** Dataset extract follows **

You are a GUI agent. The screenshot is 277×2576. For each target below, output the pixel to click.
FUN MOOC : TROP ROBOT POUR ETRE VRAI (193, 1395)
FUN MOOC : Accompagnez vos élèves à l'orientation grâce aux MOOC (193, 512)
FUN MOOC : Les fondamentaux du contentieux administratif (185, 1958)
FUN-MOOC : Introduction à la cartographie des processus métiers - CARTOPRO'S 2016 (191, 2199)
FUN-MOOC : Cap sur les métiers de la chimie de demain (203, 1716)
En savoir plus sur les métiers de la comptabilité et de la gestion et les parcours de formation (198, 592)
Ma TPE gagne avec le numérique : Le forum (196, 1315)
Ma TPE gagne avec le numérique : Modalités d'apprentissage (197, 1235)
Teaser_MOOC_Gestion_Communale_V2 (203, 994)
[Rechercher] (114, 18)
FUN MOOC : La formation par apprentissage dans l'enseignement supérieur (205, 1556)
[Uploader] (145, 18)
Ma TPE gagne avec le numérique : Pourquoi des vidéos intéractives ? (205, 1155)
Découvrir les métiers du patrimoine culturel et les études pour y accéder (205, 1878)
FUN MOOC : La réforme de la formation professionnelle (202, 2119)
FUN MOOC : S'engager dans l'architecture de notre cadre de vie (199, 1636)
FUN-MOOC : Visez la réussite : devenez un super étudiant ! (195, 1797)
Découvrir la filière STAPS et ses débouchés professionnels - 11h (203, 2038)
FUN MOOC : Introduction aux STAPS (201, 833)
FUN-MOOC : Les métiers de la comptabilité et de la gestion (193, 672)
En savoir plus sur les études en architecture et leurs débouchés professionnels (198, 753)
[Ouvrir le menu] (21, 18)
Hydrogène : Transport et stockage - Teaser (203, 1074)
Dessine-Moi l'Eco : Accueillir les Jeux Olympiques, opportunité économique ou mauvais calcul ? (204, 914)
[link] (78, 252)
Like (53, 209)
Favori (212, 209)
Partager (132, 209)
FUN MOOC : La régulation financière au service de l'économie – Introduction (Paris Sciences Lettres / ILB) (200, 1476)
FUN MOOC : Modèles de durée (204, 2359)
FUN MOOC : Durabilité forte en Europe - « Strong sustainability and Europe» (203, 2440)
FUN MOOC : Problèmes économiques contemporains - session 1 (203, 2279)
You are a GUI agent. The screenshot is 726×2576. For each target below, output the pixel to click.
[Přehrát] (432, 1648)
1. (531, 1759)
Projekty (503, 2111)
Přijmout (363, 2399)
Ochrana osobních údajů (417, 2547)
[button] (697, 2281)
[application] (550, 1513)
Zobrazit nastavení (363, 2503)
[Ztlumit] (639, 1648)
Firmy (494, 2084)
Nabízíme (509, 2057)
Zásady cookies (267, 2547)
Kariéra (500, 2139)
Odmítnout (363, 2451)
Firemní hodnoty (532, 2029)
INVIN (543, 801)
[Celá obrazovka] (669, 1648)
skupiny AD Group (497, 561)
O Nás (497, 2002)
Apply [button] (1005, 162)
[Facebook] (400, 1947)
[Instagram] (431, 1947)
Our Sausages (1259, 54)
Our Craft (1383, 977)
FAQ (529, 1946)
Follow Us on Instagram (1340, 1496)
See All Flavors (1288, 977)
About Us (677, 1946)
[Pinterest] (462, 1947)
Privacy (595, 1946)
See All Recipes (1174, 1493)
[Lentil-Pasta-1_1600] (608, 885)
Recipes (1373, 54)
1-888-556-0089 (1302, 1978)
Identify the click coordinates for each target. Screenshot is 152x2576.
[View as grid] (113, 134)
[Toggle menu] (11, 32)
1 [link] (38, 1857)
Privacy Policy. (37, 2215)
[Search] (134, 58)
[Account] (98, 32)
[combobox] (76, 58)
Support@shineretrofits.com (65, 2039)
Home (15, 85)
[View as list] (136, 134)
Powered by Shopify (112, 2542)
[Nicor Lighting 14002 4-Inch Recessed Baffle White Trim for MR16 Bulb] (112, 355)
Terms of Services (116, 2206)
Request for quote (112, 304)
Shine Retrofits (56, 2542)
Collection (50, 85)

** End of Dataset extract **

▸ **Task goal**
In the entries above, find the line with "[Instagram] (431, 1947)" and the line with "Support@shineretrofits.com (65, 2039)", then restate word for word both of them and every line between, with nothing more.

▸ **Exercise result**
[Instagram] (431, 1947)
Our Sausages (1259, 54)
Our Craft (1383, 977)
FAQ (529, 1946)
Follow Us on Instagram (1340, 1496)
See All Flavors (1288, 977)
About Us (677, 1946)
[Pinterest] (462, 1947)
Privacy (595, 1946)
See All Recipes (1174, 1493)
[Lentil-Pasta-1_1600] (608, 885)
Recipes (1373, 54)
1-888-556-0089 (1302, 1978)
Identify the click coordinates for each target. Screenshot is 152x2576.
[View as grid] (113, 134)
[Toggle menu] (11, 32)
1 [link] (38, 1857)
Privacy Policy. (37, 2215)
[Search] (134, 58)
[Account] (98, 32)
[combobox] (76, 58)
Support@shineretrofits.com (65, 2039)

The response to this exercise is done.